BEGIN
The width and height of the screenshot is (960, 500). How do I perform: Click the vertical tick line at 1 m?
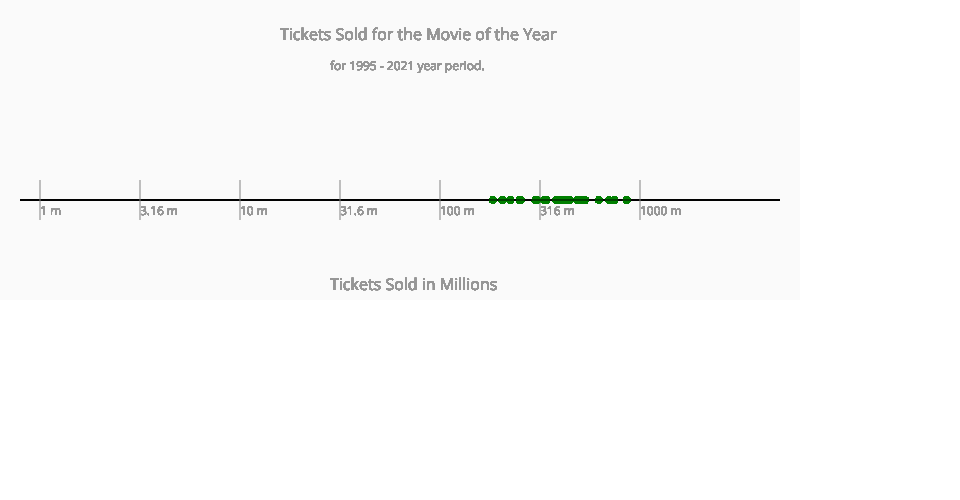coord(40,188)
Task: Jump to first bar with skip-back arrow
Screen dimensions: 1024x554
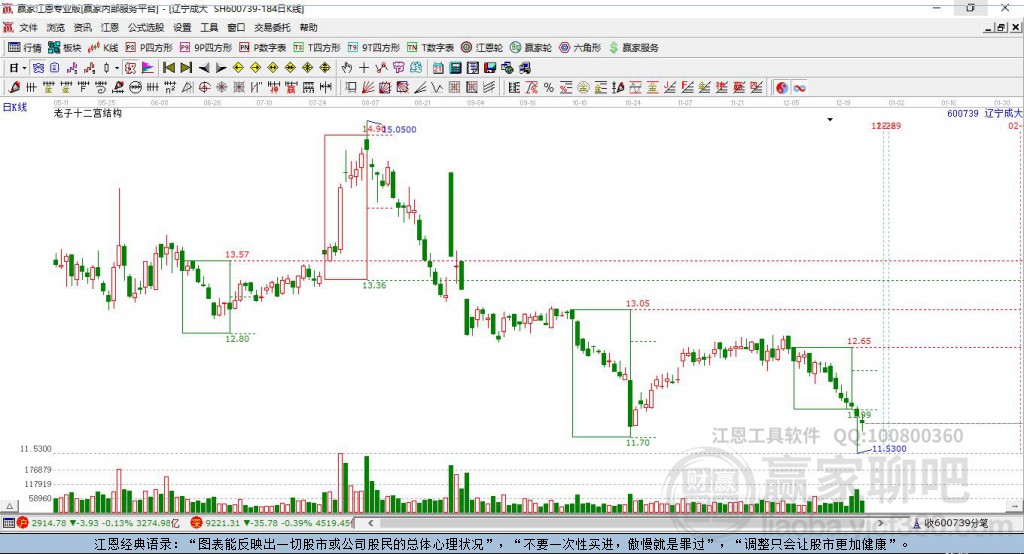Action: (169, 68)
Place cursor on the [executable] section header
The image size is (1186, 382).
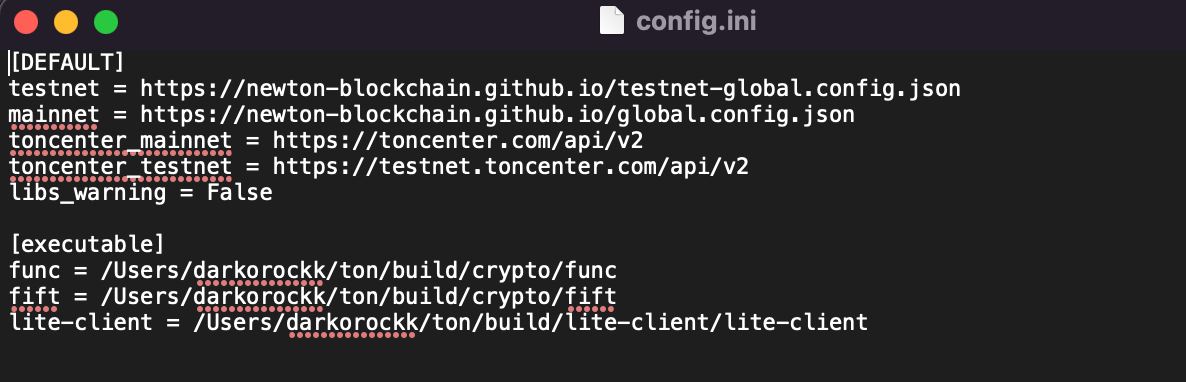pyautogui.click(x=87, y=244)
END
** Work task **
Could you copy, exactly and with no pictures, each line from the first one above to the line holding "Place cursor on"?

** Response for this exercise **
The width and height of the screenshot is (960, 500). How do I perform: Click the vertical tick line at 1 m?
coord(40,188)
Task: Jump to first bar with skip-back arrow
Screen dimensions: 1024x554
Action: (169, 68)
Place cursor on the [executable] section header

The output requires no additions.